I have only just started to explore mindfulness to see whether it is something that works for me, but I’m going to give it a try, along with continuing to use the techniques I described above. During an unpleasant conversation with opposing counsel, practicing mindfulness might mean pausing to notice feelings of anger and the physical sensations that accompany those feelings, and focusing on taking some deep breaths. If thoughts about a confrontation with opposing counsel creep into my mind while I am trying to relax at home, a “mindful” reaction would be to notice and acknowledge the thoughts as sort of an interesting phenomenon and then focus on the physical sensations I am feeling to gently bring my mind back to the present. With time, I hope to get better at these techniques and at seeing whether I can make mindfulness practices part of my daily routine.
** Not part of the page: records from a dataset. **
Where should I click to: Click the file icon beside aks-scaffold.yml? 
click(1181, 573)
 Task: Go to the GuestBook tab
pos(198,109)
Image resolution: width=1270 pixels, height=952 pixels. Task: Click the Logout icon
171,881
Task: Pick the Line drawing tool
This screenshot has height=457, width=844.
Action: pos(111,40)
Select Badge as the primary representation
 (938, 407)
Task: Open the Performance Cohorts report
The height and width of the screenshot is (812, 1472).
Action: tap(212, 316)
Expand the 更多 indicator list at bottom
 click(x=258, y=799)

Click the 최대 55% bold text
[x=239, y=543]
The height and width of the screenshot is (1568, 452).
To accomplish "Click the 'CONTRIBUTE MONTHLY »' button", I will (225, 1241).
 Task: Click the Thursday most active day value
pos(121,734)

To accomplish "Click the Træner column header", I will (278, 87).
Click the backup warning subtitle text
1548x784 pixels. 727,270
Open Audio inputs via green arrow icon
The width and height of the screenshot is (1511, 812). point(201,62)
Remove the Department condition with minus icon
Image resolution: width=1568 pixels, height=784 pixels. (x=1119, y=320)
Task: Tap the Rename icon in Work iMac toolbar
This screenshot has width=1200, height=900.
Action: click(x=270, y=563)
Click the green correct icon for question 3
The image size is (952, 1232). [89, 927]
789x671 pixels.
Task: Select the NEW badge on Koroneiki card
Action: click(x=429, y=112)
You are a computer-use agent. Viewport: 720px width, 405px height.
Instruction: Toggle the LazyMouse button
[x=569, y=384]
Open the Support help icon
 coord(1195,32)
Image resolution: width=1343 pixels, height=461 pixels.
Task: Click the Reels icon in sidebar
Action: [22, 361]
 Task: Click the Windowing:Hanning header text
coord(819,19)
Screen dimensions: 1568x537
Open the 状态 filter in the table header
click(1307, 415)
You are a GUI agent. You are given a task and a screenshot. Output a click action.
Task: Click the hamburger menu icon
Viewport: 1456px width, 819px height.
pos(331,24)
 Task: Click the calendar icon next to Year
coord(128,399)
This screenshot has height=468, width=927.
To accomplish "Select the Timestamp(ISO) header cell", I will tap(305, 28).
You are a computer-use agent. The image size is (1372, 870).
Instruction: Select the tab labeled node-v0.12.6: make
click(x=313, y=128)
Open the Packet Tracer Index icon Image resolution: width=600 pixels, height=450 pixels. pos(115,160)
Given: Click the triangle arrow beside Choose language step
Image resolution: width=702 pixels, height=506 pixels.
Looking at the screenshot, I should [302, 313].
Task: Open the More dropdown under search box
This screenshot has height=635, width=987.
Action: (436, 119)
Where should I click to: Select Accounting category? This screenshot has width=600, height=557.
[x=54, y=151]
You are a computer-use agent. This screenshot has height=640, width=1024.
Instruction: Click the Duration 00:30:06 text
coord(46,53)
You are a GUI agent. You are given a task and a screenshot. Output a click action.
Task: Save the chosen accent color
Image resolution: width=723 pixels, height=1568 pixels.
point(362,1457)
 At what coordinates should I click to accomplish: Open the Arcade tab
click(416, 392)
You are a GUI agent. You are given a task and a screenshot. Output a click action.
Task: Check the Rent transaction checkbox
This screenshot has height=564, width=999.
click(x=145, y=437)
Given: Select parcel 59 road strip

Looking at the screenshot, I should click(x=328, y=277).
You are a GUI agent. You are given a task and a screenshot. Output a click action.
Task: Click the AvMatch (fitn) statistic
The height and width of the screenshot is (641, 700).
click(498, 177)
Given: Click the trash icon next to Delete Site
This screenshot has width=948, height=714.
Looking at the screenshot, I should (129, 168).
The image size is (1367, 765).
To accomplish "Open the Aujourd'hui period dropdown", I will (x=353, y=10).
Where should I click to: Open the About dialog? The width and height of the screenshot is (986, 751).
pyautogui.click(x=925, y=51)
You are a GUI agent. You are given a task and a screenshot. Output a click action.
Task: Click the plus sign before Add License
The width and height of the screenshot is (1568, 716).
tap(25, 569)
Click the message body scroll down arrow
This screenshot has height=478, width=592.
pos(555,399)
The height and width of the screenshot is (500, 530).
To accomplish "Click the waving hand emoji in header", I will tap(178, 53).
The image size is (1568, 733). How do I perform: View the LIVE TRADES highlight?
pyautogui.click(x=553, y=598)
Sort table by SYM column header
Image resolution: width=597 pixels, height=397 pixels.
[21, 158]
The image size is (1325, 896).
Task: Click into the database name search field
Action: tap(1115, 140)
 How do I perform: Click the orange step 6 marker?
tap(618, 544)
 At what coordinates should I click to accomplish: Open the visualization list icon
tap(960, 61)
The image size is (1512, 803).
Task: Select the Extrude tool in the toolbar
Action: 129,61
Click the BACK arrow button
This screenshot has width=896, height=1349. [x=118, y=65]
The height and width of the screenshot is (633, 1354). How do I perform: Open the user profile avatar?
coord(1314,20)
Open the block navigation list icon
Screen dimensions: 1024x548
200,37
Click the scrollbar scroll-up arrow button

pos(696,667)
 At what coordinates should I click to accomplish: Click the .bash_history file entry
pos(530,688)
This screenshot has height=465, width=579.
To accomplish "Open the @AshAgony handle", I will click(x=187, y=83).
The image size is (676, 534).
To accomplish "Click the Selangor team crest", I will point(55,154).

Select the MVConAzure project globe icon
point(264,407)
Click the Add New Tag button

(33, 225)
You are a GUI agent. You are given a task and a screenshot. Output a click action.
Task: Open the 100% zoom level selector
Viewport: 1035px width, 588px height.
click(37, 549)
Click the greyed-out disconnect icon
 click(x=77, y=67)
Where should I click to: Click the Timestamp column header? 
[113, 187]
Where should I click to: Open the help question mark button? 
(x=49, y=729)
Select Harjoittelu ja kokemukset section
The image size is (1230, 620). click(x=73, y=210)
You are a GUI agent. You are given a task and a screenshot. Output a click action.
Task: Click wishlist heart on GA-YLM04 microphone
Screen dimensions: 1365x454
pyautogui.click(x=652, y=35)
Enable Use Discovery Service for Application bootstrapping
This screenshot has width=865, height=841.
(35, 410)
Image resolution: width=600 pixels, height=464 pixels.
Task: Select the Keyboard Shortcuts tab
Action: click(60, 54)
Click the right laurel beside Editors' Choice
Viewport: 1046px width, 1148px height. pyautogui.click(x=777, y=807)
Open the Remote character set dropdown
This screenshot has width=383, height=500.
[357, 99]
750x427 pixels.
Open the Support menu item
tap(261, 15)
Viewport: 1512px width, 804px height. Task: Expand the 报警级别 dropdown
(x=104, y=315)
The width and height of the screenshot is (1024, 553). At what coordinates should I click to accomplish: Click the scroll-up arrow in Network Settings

If you are curious about mindfulness, there are numerous resources to help you get started. I’ve even seen continuing legal education courses and books offering mindfulness courses geared specifically toward lawyers. It seems like there is a mindfulness option out there for everyone, even the mayonnaise addicts with dogs! I don’t know whether mindfulness is the magic potion for living a stress-free life, but for anyone else who has trouble taking a break from worrying about work, I recommend at least giving it a try.